Cervia

Cervia viene considerata una delle principali mete turistiche estive della Riviera romagnola e dell’Italia settentrionale, grazie ai suoi 9 km di spiaggia.

Luoghi di interesse

Il Palazzo Priorale, ora Palazzo Comunale
Fu iniziato nel 1702 su disegno di Francesco Fontana. Dai disegni l’edificio avrebbe dovuto avere un cortile interno però è rimasto incompleto. Inoltre invece di uno scalone ne avrebbe dovuto averne due. Il palazzo Priorale non ebbe il completamento secondo il progetto di Fontana. L’atrio del palazzo immetteva una stradetta fra due muri chiamato “passo libero comune”. Nel pian terreno c’erano due stanze ad uso di magazzino e dietro ad esse era situata la scala per l’ingresso alle stanze del ministro camerlengo. Nel 1772 il palazzo subì all’interno importanti lavori di riattamento che modificarono la disposizione delle stanze. All’interno del Palazzo Comunale, si trova una mostra permanente di opere di Maceo Casadei.

Torre San Michele
La Torre San Michele è stata costruita nel 1691 per ordine di Michelangelo Maffei per difendere la sede di Cervia.
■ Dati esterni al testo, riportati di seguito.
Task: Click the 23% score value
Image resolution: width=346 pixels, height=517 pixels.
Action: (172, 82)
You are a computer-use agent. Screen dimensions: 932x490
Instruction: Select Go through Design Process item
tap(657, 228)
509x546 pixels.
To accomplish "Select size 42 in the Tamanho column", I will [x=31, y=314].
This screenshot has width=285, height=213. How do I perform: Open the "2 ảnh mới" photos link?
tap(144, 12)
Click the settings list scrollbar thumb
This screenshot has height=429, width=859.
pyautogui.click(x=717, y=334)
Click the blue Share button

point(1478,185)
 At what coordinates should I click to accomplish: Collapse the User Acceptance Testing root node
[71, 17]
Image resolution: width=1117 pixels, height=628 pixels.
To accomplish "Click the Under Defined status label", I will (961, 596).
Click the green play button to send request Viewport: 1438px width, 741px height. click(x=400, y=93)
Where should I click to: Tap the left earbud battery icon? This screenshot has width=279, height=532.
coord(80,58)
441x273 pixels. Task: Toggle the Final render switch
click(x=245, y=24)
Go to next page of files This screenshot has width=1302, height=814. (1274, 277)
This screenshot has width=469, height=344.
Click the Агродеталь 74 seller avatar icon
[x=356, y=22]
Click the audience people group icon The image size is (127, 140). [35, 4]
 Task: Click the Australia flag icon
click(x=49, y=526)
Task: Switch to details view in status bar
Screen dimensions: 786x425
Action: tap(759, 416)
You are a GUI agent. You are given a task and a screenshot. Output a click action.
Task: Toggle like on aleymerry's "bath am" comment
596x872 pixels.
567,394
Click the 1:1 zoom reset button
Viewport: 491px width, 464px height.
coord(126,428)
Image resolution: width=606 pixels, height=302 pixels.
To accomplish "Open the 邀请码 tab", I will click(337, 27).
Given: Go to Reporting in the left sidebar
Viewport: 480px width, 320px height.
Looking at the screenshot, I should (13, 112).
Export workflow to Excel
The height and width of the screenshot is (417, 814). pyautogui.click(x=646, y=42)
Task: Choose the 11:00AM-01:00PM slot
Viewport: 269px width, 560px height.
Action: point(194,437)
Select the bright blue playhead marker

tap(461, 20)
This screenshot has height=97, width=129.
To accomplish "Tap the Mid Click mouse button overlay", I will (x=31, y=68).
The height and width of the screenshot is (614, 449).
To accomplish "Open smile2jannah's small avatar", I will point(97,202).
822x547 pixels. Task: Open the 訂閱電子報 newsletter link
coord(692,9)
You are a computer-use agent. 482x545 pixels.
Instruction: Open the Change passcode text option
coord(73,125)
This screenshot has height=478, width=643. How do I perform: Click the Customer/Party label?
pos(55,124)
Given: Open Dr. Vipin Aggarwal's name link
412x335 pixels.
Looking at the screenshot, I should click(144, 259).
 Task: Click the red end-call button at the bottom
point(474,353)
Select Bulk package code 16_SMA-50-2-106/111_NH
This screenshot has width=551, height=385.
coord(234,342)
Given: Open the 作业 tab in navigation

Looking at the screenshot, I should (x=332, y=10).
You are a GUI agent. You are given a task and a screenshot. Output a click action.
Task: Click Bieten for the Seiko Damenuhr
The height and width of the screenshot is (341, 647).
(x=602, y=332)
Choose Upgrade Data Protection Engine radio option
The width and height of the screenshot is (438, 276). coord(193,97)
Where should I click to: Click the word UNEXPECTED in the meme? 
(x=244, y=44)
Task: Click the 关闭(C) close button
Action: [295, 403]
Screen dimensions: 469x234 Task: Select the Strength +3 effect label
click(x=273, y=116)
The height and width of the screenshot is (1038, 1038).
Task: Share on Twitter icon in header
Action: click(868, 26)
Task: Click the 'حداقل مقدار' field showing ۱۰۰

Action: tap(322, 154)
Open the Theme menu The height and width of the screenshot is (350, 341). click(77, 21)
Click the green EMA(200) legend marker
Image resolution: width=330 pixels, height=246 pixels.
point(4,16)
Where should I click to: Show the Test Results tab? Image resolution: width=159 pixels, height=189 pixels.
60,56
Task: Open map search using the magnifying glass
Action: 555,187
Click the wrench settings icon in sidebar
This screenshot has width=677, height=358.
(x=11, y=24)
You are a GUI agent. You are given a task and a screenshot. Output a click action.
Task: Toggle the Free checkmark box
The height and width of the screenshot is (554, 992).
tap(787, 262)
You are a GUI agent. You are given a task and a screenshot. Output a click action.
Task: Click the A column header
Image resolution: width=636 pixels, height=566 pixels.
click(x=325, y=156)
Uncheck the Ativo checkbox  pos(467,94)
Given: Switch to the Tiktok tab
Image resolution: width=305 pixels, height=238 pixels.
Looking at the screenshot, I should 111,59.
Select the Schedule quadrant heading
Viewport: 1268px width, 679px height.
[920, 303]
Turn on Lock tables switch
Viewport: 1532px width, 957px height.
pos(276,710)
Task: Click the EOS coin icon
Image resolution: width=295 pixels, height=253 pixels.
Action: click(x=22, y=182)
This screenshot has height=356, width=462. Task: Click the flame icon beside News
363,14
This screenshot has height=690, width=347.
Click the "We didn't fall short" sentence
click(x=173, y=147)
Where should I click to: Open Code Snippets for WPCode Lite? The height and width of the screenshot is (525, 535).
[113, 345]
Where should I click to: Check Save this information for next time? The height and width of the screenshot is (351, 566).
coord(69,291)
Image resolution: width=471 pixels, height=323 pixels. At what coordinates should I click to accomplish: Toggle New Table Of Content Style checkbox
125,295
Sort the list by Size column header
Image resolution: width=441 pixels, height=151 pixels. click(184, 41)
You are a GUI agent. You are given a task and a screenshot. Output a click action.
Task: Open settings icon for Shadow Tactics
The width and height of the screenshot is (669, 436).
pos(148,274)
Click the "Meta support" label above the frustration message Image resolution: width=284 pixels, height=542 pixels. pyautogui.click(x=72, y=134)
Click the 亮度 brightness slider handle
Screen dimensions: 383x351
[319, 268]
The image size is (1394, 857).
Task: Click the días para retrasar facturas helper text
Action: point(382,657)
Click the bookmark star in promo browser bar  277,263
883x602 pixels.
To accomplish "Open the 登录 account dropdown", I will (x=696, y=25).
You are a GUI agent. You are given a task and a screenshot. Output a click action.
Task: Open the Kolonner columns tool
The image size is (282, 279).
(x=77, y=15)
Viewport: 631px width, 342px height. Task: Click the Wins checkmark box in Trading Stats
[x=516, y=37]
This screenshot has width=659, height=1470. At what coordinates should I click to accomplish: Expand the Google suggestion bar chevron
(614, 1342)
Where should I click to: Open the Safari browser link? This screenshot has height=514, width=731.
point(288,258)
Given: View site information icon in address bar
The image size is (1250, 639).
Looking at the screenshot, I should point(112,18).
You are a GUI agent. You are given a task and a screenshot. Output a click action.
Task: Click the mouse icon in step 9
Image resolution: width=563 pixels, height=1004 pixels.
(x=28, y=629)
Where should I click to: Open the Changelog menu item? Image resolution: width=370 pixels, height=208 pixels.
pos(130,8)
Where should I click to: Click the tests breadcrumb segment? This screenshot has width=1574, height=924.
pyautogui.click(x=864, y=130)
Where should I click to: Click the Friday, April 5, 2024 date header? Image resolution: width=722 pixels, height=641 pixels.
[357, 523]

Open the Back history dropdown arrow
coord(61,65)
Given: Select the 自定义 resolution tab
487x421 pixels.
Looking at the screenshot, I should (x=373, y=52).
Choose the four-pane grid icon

La torre era munita di due cannoni e di una campana per annunciare gli attacchi dei pirati.

Magazzini del sale
Il primo magazzino è stato costruito nel 1689 e terminato nel 1691 con fondazioni che poggiavano su tronchi di pino; copriva una superficie di 1758 mq. Tutti i muri avevano uno spessore alla base di 1,40 m ed erano di tipo a scarpa. L’interno era suddiviso in 6 campate (camere), l’arcata centrale è alta 9.15 m e larga 6 m. Diversi antichi documenti indicano la sua capienza in 30 milioni di libbre. Il secondo elemento detto “Gabinetto dei ministri” era un vano di 20 mq. Il terzo elemento è il corpo aggiunto al fianco del magazzino sul lato della Torre San Michele chiamato anche Sala Rubicone. Il quarto elemento era una elegante costruzione sul lato ovest, già terminata nel 1703, demolita per l’ampliamento del magazzino.

Il Faro
Il 12 luglio 1875 vennero iniziati i lavori per il faro di Cervia, nella precisa località di quello precedente. Alto 14 metri sopra il livello del mare, entrò in funzione nella stessa annata. Il faro è ancora attivo e nel tempo ha subito numerosi cambiamenti. Nel 1918 venne alzato di statura sugli edifici alti che gli stavano accanto. Il secondo intervento fu dopo la guerra mondiale gli restaurarono le ferite belliche. Le moderne tecnologie hanno ridotto l’importanza del faro, non più in grado da solo di guidare i naviganti notturni, per questi motivi è stato successivamente dotato di un nautofono che ha un raggio di due miglia e che diffonde suoni acuti.